(PROVIDED RECORDS begins)
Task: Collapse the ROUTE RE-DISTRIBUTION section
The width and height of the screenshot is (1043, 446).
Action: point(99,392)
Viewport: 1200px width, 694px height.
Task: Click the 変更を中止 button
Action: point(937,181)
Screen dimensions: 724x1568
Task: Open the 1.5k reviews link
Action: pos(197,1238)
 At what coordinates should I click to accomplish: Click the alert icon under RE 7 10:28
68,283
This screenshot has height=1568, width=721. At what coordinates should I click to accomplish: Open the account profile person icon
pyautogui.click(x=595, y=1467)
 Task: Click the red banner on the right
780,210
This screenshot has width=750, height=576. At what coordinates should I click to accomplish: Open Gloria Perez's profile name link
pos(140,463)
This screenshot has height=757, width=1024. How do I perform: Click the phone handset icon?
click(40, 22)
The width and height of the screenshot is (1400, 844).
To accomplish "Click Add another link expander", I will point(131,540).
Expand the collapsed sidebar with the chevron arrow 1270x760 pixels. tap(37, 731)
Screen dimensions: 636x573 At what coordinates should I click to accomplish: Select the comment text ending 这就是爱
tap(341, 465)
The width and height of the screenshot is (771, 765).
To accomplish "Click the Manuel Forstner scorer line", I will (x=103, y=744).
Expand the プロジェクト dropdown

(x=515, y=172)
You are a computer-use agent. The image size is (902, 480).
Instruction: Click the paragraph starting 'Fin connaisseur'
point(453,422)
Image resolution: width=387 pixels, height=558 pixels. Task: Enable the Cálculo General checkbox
(PROVIDED RECORDS ends)
## [WORK ORDER]
Quote the data above from the line containing "The width and height of the screenshot is (1043, 446)." to the line containing "You are a computer-use", inclusive, and stop.

## [SOLUTION FOR THIS TASK]
The width and height of the screenshot is (1043, 446).
Action: point(99,392)
Viewport: 1200px width, 694px height.
Task: Click the 変更を中止 button
Action: point(937,181)
Screen dimensions: 724x1568
Task: Open the 1.5k reviews link
Action: pos(197,1238)
 At what coordinates should I click to accomplish: Click the alert icon under RE 7 10:28
68,283
This screenshot has height=1568, width=721. At what coordinates should I click to accomplish: Open the account profile person icon
pyautogui.click(x=595, y=1467)
 Task: Click the red banner on the right
780,210
This screenshot has width=750, height=576. At what coordinates should I click to accomplish: Open Gloria Perez's profile name link
pos(140,463)
This screenshot has height=757, width=1024. How do I perform: Click the phone handset icon?
click(40, 22)
The width and height of the screenshot is (1400, 844).
To accomplish "Click Add another link expander", I will point(131,540).
Expand the collapsed sidebar with the chevron arrow 1270x760 pixels. tap(37, 731)
Screen dimensions: 636x573 At what coordinates should I click to accomplish: Select the comment text ending 这就是爱
tap(341, 465)
The width and height of the screenshot is (771, 765).
To accomplish "Click the Manuel Forstner scorer line", I will (x=103, y=744).
Expand the プロジェクト dropdown

(x=515, y=172)
You are a computer-use agent. The image size is (902, 480).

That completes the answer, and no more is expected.